▸ **WORK TASK**: Restate word for word the line containing "Click the Subject" and each line that follows it, through the last line below, and nothing else.

(Stored items)

______________________________

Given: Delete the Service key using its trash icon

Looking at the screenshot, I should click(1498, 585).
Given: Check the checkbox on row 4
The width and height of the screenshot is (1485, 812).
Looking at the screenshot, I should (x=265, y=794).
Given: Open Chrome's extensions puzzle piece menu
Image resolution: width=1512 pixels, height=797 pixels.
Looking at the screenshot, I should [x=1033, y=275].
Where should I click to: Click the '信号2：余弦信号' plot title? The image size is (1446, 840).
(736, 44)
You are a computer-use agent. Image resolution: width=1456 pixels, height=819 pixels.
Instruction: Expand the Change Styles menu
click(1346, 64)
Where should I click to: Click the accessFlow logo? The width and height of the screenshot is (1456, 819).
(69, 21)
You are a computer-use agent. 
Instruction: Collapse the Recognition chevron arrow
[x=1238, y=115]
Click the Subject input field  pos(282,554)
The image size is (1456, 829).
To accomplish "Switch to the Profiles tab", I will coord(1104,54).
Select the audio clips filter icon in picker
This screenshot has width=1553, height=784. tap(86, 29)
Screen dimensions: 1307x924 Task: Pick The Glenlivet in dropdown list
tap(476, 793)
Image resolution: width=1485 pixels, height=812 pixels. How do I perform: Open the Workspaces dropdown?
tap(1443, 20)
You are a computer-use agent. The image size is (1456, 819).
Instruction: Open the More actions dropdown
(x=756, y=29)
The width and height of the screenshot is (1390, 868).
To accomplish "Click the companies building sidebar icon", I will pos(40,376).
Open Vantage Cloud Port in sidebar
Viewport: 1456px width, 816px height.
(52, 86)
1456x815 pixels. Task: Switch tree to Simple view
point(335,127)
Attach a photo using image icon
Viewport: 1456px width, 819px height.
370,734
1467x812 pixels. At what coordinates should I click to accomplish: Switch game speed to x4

______________________________

▸ **WRITTEN ANSWER**:
Click the Subject input field  pos(282,554)
The image size is (1456, 829).
To accomplish "Switch to the Profiles tab", I will coord(1104,54).
Select the audio clips filter icon in picker
This screenshot has width=1553, height=784. tap(86, 29)
Screen dimensions: 1307x924 Task: Pick The Glenlivet in dropdown list
tap(476, 793)
Image resolution: width=1485 pixels, height=812 pixels. How do I perform: Open the Workspaces dropdown?
tap(1443, 20)
You are a computer-use agent. The image size is (1456, 819).
Instruction: Open the More actions dropdown
(x=756, y=29)
The width and height of the screenshot is (1390, 868).
To accomplish "Click the companies building sidebar icon", I will pos(40,376).
Open Vantage Cloud Port in sidebar
Viewport: 1456px width, 816px height.
(52, 86)
1456x815 pixels. Task: Switch tree to Simple view
point(335,127)
Attach a photo using image icon
Viewport: 1456px width, 819px height.
370,734
1467x812 pixels. At what coordinates should I click to accomplish: Switch game speed to x4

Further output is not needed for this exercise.